### Action item
What lines below include the string "sidebar"? Pick them out and copy them.

### Extracted material
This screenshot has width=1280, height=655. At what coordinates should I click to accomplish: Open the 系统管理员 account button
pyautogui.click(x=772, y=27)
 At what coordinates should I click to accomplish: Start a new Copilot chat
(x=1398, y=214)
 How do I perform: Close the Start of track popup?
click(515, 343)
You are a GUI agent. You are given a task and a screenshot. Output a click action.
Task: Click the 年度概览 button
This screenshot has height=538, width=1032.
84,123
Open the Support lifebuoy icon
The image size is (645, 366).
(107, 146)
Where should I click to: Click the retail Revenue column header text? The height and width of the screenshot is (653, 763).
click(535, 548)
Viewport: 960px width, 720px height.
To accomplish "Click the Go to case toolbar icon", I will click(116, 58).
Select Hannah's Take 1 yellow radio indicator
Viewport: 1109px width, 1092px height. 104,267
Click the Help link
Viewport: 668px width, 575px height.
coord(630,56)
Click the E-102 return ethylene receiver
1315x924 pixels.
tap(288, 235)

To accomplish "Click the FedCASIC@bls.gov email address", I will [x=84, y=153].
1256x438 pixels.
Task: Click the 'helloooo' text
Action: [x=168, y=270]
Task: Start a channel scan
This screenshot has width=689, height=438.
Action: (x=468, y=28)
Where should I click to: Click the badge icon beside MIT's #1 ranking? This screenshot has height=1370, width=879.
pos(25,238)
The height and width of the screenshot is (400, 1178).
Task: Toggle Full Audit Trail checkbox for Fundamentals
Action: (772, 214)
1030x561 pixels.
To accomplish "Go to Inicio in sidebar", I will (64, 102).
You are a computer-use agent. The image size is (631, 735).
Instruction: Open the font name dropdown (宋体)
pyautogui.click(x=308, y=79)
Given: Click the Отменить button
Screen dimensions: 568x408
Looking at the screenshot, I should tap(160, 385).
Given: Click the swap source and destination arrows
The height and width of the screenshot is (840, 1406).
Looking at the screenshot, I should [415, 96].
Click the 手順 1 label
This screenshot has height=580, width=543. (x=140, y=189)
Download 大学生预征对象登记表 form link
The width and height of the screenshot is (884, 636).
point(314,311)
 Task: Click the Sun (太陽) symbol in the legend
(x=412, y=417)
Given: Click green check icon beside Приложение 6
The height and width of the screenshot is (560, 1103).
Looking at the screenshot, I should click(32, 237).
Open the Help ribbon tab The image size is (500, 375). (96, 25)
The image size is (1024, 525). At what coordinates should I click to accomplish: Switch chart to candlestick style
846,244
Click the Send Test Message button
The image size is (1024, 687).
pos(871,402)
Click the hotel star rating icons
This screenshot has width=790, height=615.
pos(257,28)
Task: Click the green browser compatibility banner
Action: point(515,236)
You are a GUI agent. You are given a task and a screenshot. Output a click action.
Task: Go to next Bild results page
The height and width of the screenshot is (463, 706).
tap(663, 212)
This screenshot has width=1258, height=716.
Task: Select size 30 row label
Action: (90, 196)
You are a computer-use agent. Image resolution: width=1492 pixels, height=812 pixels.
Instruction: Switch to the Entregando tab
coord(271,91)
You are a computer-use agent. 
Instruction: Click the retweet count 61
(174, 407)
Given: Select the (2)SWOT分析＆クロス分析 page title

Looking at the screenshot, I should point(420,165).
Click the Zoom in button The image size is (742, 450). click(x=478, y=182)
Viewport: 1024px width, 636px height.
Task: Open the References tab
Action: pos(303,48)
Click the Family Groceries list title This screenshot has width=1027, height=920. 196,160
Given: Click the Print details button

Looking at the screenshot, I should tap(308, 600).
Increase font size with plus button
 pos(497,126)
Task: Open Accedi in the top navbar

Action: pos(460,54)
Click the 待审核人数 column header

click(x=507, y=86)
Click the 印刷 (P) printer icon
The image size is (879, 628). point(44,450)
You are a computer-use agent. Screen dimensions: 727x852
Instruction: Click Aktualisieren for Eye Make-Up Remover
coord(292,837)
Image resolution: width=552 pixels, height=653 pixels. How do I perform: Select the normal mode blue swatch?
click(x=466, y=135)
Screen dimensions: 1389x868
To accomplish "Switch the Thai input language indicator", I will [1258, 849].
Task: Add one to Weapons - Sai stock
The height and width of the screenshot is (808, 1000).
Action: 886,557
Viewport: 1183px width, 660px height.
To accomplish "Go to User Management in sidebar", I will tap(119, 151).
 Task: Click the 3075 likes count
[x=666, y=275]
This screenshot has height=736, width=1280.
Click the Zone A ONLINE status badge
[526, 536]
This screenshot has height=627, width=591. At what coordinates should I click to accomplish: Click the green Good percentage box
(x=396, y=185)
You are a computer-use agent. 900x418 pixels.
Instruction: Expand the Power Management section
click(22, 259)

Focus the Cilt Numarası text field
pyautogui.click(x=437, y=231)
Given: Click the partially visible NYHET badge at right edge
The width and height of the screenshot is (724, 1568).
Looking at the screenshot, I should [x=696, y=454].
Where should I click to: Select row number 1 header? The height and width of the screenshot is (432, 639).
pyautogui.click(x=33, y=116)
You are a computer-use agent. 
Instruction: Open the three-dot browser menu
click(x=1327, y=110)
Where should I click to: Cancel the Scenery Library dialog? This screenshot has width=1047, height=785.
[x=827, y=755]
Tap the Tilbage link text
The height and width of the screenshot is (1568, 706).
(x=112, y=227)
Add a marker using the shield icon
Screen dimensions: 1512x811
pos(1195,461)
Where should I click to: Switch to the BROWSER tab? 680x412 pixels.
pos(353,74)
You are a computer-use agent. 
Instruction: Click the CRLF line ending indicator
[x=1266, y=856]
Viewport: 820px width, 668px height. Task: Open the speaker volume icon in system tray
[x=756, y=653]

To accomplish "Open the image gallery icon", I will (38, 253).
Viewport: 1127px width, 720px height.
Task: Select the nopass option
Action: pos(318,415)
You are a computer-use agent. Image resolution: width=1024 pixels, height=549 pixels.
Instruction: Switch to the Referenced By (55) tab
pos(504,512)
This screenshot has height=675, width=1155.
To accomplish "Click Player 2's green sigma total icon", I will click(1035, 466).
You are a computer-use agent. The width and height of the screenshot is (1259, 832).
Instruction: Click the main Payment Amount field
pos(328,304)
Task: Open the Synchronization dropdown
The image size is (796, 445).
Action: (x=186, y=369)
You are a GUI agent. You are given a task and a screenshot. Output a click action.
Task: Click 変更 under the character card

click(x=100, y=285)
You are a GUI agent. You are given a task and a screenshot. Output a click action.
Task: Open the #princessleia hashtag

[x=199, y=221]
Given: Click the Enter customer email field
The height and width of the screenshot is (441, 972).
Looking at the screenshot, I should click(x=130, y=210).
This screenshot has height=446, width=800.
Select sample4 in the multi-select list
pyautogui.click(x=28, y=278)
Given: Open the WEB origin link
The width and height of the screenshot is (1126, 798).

### Solution to the problem
To accomplish "Go to Inicio in sidebar", I will (64, 102).
To accomplish "Go to User Management in sidebar", I will tap(119, 151).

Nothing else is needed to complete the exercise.